_How to complete this task_.
What is needed is the complete listing, repeated exactly.
===== Data =====
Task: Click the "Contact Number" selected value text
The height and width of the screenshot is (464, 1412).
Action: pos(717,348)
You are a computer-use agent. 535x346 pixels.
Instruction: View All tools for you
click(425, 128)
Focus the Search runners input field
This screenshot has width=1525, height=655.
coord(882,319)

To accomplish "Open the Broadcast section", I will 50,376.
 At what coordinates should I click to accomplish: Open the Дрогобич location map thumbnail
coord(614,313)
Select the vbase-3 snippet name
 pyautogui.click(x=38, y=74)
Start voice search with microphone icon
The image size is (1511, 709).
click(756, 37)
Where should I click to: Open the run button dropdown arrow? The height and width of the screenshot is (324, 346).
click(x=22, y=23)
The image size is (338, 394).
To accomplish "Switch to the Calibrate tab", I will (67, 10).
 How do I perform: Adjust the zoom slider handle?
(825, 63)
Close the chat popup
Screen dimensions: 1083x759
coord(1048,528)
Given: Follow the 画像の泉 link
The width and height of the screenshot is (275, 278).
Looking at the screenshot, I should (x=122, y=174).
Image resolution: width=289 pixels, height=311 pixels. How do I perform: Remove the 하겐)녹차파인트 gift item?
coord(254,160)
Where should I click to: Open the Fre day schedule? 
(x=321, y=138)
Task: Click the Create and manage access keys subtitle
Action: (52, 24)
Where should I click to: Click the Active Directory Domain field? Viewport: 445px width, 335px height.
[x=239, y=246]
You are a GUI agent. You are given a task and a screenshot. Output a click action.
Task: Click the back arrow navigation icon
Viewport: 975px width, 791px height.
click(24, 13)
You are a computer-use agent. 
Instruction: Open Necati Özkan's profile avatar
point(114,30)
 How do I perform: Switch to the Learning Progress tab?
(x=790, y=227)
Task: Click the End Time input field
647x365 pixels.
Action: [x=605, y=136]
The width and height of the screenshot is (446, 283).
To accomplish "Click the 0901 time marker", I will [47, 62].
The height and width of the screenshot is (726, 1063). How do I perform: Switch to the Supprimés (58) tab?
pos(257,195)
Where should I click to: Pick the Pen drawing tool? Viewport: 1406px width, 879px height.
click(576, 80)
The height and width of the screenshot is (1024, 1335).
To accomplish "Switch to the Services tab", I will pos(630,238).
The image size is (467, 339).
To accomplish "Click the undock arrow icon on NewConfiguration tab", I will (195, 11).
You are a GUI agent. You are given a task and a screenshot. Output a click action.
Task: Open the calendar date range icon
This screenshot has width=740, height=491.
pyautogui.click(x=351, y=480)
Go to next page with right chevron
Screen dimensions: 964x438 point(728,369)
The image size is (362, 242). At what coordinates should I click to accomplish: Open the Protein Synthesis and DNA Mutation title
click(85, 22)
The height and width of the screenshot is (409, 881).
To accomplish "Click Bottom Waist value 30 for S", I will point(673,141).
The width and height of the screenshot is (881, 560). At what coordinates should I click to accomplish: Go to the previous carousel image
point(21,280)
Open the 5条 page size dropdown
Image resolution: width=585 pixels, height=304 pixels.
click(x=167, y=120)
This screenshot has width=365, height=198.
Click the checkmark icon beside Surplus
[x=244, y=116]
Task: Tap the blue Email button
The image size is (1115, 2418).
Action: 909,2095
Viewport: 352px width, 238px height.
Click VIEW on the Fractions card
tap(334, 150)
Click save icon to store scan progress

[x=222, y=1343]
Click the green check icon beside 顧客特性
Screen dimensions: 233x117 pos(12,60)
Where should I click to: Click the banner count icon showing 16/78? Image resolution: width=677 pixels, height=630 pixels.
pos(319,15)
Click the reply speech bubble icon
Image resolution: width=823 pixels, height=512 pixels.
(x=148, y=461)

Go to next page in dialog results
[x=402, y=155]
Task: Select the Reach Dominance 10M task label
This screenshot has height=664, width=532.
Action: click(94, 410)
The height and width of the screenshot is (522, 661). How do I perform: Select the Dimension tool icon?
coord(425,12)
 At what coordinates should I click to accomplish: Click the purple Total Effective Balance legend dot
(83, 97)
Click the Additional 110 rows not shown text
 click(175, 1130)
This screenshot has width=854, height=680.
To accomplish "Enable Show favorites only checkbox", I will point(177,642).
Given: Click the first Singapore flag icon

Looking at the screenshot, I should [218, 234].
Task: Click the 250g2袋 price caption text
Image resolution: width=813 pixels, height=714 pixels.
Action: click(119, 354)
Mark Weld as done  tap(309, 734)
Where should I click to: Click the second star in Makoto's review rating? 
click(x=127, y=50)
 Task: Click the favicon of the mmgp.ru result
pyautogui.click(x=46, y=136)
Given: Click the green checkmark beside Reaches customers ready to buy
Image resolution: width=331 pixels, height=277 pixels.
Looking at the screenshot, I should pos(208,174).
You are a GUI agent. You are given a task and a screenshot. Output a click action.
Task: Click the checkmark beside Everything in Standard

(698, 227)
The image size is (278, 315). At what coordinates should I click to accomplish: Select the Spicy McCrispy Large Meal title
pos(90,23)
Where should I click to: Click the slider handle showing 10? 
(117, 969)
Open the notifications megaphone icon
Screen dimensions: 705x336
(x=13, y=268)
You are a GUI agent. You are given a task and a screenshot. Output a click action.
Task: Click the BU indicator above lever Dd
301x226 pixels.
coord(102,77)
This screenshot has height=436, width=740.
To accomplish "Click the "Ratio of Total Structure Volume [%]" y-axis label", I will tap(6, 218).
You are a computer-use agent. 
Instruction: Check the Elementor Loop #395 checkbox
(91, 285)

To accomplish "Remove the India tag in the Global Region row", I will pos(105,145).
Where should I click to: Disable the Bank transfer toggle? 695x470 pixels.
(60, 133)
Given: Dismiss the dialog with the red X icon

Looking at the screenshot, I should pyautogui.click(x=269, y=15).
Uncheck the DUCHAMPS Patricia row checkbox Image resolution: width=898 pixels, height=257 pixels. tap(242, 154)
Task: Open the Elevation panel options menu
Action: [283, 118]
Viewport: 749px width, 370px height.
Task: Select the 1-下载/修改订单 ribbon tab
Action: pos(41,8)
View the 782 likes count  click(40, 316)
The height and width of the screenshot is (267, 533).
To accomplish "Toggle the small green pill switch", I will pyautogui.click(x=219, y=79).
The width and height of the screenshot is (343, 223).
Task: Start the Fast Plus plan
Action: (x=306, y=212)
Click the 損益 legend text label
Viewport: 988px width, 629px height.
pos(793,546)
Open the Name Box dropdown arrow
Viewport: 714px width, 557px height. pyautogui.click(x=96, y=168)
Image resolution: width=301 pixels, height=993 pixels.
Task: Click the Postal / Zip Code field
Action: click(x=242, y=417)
=====
_Output for this exercise_.
Task: Click the "Contact Number" selected value text
The height and width of the screenshot is (464, 1412).
Action: pos(717,348)
You are a computer-use agent. 535x346 pixels.
Instruction: View All tools for you
click(425, 128)
Focus the Search runners input field
This screenshot has width=1525, height=655.
coord(882,319)

To accomplish "Open the Broadcast section", I will 50,376.
 At what coordinates should I click to accomplish: Open the Дрогобич location map thumbnail
coord(614,313)
Select the vbase-3 snippet name
 pyautogui.click(x=38, y=74)
Start voice search with microphone icon
The image size is (1511, 709).
click(756, 37)
Where should I click to: Open the run button dropdown arrow? The height and width of the screenshot is (324, 346).
click(x=22, y=23)
The image size is (338, 394).
To accomplish "Switch to the Calibrate tab", I will (67, 10).
 How do I perform: Adjust the zoom slider handle?
(825, 63)
Close the chat popup
Screen dimensions: 1083x759
coord(1048,528)
Given: Follow the 画像の泉 link
The width and height of the screenshot is (275, 278).
Looking at the screenshot, I should (x=122, y=174).
Image resolution: width=289 pixels, height=311 pixels. How do I perform: Remove the 하겐)녹차파인트 gift item?
coord(254,160)
Where should I click to: Open the Fre day schedule? 
(x=321, y=138)
Task: Click the Create and manage access keys subtitle
Action: (52, 24)
Where should I click to: Click the Active Directory Domain field? Viewport: 445px width, 335px height.
[x=239, y=246]
You are a GUI agent. You are given a task and a screenshot. Output a click action.
Task: Click the back arrow navigation icon
Viewport: 975px width, 791px height.
click(24, 13)
You are a computer-use agent. 
Instruction: Open Necati Özkan's profile avatar
point(114,30)
 How do I perform: Switch to the Learning Progress tab?
(x=790, y=227)
Task: Click the End Time input field
647x365 pixels.
Action: [x=605, y=136]
The width and height of the screenshot is (446, 283).
To accomplish "Click the 0901 time marker", I will [47, 62].
The height and width of the screenshot is (726, 1063). How do I perform: Switch to the Supprimés (58) tab?
pos(257,195)
Where should I click to: Pick the Pen drawing tool? Viewport: 1406px width, 879px height.
click(576, 80)
The height and width of the screenshot is (1024, 1335).
To accomplish "Switch to the Services tab", I will pos(630,238).
The image size is (467, 339).
To accomplish "Click the undock arrow icon on NewConfiguration tab", I will (195, 11).
You are a GUI agent. You are given a task and a screenshot. Output a click action.
Task: Open the calendar date range icon
This screenshot has width=740, height=491.
pyautogui.click(x=351, y=480)
Go to next page with right chevron
Screen dimensions: 964x438 point(728,369)
The image size is (362, 242). At what coordinates should I click to accomplish: Open the Protein Synthesis and DNA Mutation title
click(85, 22)
The height and width of the screenshot is (409, 881).
To accomplish "Click Bottom Waist value 30 for S", I will point(673,141).
The width and height of the screenshot is (881, 560). At what coordinates should I click to accomplish: Go to the previous carousel image
point(21,280)
Open the 5条 page size dropdown
Image resolution: width=585 pixels, height=304 pixels.
click(x=167, y=120)
This screenshot has width=365, height=198.
Click the checkmark icon beside Surplus
[x=244, y=116]
Task: Tap the blue Email button
The image size is (1115, 2418).
Action: 909,2095
Viewport: 352px width, 238px height.
Click VIEW on the Fractions card
tap(334, 150)
Click save icon to store scan progress

[x=222, y=1343]
Click the green check icon beside 顧客特性
Screen dimensions: 233x117 pos(12,60)
Where should I click to: Click the banner count icon showing 16/78? Image resolution: width=677 pixels, height=630 pixels.
pos(319,15)
Click the reply speech bubble icon
Image resolution: width=823 pixels, height=512 pixels.
(x=148, y=461)

Go to next page in dialog results
[x=402, y=155]
Task: Select the Reach Dominance 10M task label
This screenshot has height=664, width=532.
Action: click(94, 410)
The height and width of the screenshot is (522, 661). How do I perform: Select the Dimension tool icon?
coord(425,12)
 At what coordinates should I click to accomplish: Click the purple Total Effective Balance legend dot
(83, 97)
Click the Additional 110 rows not shown text
 click(175, 1130)
This screenshot has width=854, height=680.
To accomplish "Enable Show favorites only checkbox", I will point(177,642).
Given: Click the first Singapore flag icon

Looking at the screenshot, I should [218, 234].
Task: Click the 250g2袋 price caption text
Image resolution: width=813 pixels, height=714 pixels.
Action: click(119, 354)
Mark Weld as done  tap(309, 734)
Where should I click to: Click the second star in Makoto's review rating? 
click(x=127, y=50)
 Task: Click the favicon of the mmgp.ru result
pyautogui.click(x=46, y=136)
Given: Click the green checkmark beside Reaches customers ready to buy
Image resolution: width=331 pixels, height=277 pixels.
Looking at the screenshot, I should pos(208,174).
You are a GUI agent. You are given a task and a screenshot. Output a click action.
Task: Click the checkmark beside Everything in Standard

(698, 227)
The image size is (278, 315). At what coordinates should I click to accomplish: Select the Spicy McCrispy Large Meal title
pos(90,23)
Where should I click to: Click the slider handle showing 10? 
(117, 969)
Open the notifications megaphone icon
Screen dimensions: 705x336
(x=13, y=268)
You are a GUI agent. You are given a task and a screenshot. Output a click action.
Task: Click the BU indicator above lever Dd
301x226 pixels.
coord(102,77)
This screenshot has height=436, width=740.
To accomplish "Click the "Ratio of Total Structure Volume [%]" y-axis label", I will tap(6, 218).
You are a computer-use agent. 
Instruction: Check the Elementor Loop #395 checkbox
(91, 285)

To accomplish "Remove the India tag in the Global Region row", I will pos(105,145).
Where should I click to: Disable the Bank transfer toggle? 695x470 pixels.
(60, 133)
Given: Dismiss the dialog with the red X icon

Looking at the screenshot, I should pyautogui.click(x=269, y=15).
Uncheck the DUCHAMPS Patricia row checkbox Image resolution: width=898 pixels, height=257 pixels. tap(242, 154)
Task: Open the Elevation panel options menu
Action: [283, 118]
Viewport: 749px width, 370px height.
Task: Select the 1-下载/修改订单 ribbon tab
Action: pos(41,8)
View the 782 likes count  click(40, 316)
The height and width of the screenshot is (267, 533).
To accomplish "Toggle the small green pill switch", I will pyautogui.click(x=219, y=79).
The width and height of the screenshot is (343, 223).
Task: Start the Fast Plus plan
Action: (x=306, y=212)
Click the 損益 legend text label
Viewport: 988px width, 629px height.
pos(793,546)
Open the Name Box dropdown arrow
Viewport: 714px width, 557px height. pyautogui.click(x=96, y=168)
Image resolution: width=301 pixels, height=993 pixels.
Task: Click the Postal / Zip Code field
Action: click(x=242, y=417)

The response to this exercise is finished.